Deux ensembles de données biologiques extraits d’échantillons de sang ont été analysés: métabolites, produits de réactions biochimiques qui décomposent les aliments pour produire de l’énergie et remplissent d’autres fonctions essentielles et les transcrits, les lectures d’ARN des instructions d’ADN qui prédisent les changements de protéines connexes.

Les échantillons biologiques sont une partie importante de la force de l’étude, a déclaré Zhu, car ils ont été collectés dans le cadre de grands projets de recherche: l’Ohio Colorectal Cancer Prevention Initiative (OCPI) et une Biobank de l’Ohio State Wexner Medical Center Clinical Laborator. Au total, 626 échantillons provenaient de personnes atteintes d’un cancer colorectal, y compris des patients présentant des mutations génétiques à haut risque. 402 autres échantillons d’individus en bonne santé par âge et entre les sexes ont été obtenus par Jieli Li, auteur de l’étude co-ennior et professeur agrégé de pathologie clinique au Collège de médecine de l’Ohio State.

« Nous, en tant qu’humains, à différentes étapes de notre vie, nous avons en fait une biochimie assez différente », a déclaré Zhu. «Cette précieuse collection d’échantillons nous a permis de diffuser une analyse métabolomique à haut débit pour comprendre les changements moléculaires des personnes qui n’ont pas de cancer à des personnes qui ont un cancer, ainsi que de la maladie à un stade supérieur au stade tardif.

« Nous avons également des données de patients atteints de mutations génétiques que nous pouvons comparer aux données métabolites pour examiner si les changements métaboliques sont une indication de valeurs prédictives pour les mutations génétiques. À notre connaissance, c’est la première fois que cela est fait à cette portée et à cette échelle parce que nous regardons littéralement des centaines de patients. »
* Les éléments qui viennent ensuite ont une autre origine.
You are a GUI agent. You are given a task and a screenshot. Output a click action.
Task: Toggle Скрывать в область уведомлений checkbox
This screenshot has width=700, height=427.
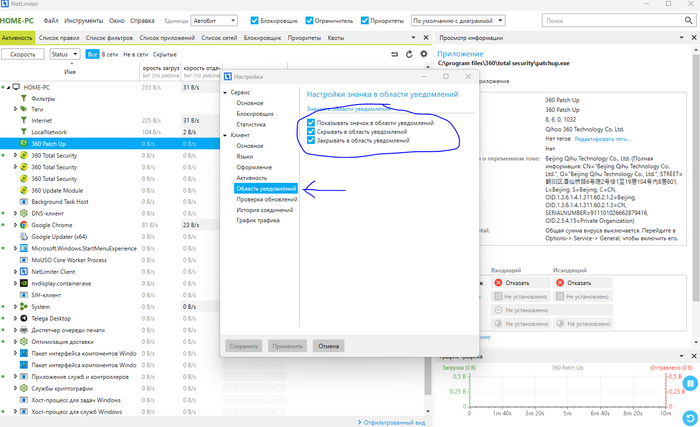312,131
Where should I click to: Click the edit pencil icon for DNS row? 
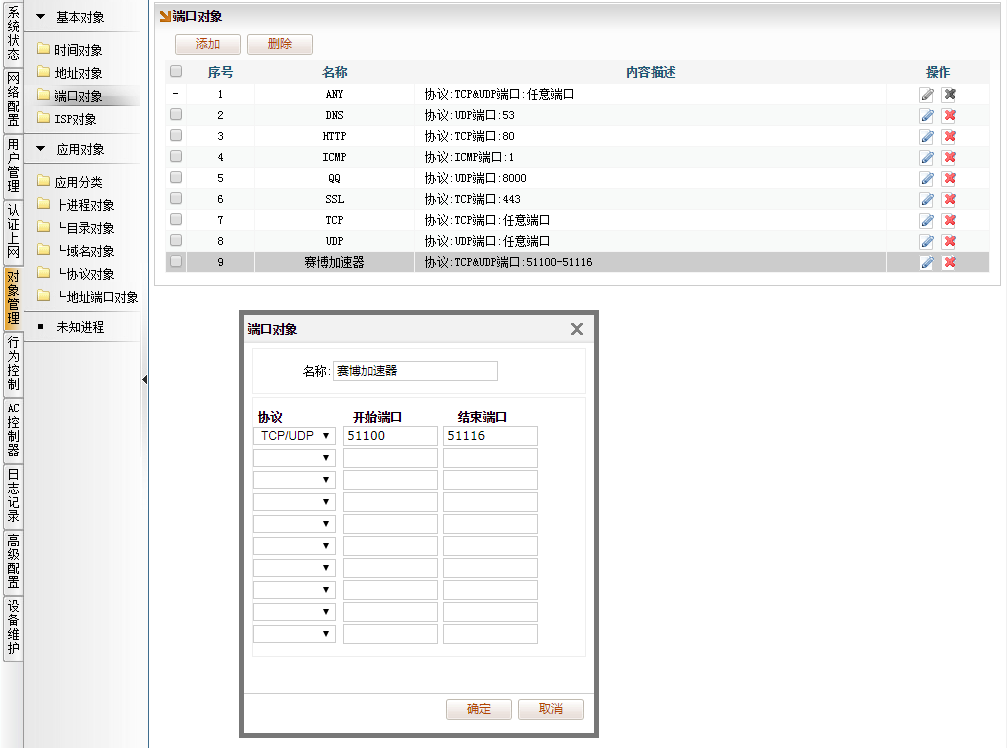click(x=927, y=115)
Les biomarqueurs sont difficiles à compter pour les diagnostics dans différentes populations en raison des nombreuses conditions qui affectent les profils moléculaires dans les systèmes vivants – de sorte que cette étude met en évidence plusieurs changements moléculaires avec le potentiel, mais pas la certitude, dans l’évaluation de la présence et de la progression du cancer colorectal dans un groupe de patients représentatifs nationaux.
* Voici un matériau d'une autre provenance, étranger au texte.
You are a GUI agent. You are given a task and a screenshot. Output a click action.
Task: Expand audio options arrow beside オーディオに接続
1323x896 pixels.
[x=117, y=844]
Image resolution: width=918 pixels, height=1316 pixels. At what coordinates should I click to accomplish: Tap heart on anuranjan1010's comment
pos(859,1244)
Les voies de métabolisme liées à une famille de composés appelés purines, qui sont nécessaires pour la formation et la dégradation de l’ADN, se sont démarquées dans l’analyse car elles étaient globalement plus actives chez les patients cancéreux par rapport aux témoins sains et étaient moins actifs dans les stades tumoraux plus avancés.

« C’est certainement une indication que ce biomarqueur peut être associé aux mécanismes sous-jacents de la biologie du cancer », a déclaré Zhu. « Nous sommes prudemment optimistes en disant que nous faisons non seulement une découverte de biomarqueurs, mais que nous fournissons également des indices pour les enquêtes mécanistes. »

L’équipe prévoit de continuer à analyser les métabolites liés à différents types de signaux biologiques pour affiner le pipeline Panda Biomarker.

« Certains des marqueurs que nous avons identifiés sont un peu capricieux, et il y a beaucoup de bruit au sein de ces signaux, mais nous avons poussé le champ vers l’avant pour développer des biomarqueurs potentiels de nouvelle génération et le nouveau pipeline bioinformatique pour le diagnostic et la surveillance du cancer colorectal », a déclaré Zhu.

Les co-auteurs supplémentaires incluent le premier auteur Rui Xu, Hyein Jung, Fouad Choueiry, Shizi Zhang, Rachel Pearlman et Ning Jin, tous de l’Ohio State; et Heather Hampel du City of Hope National Cancer Center.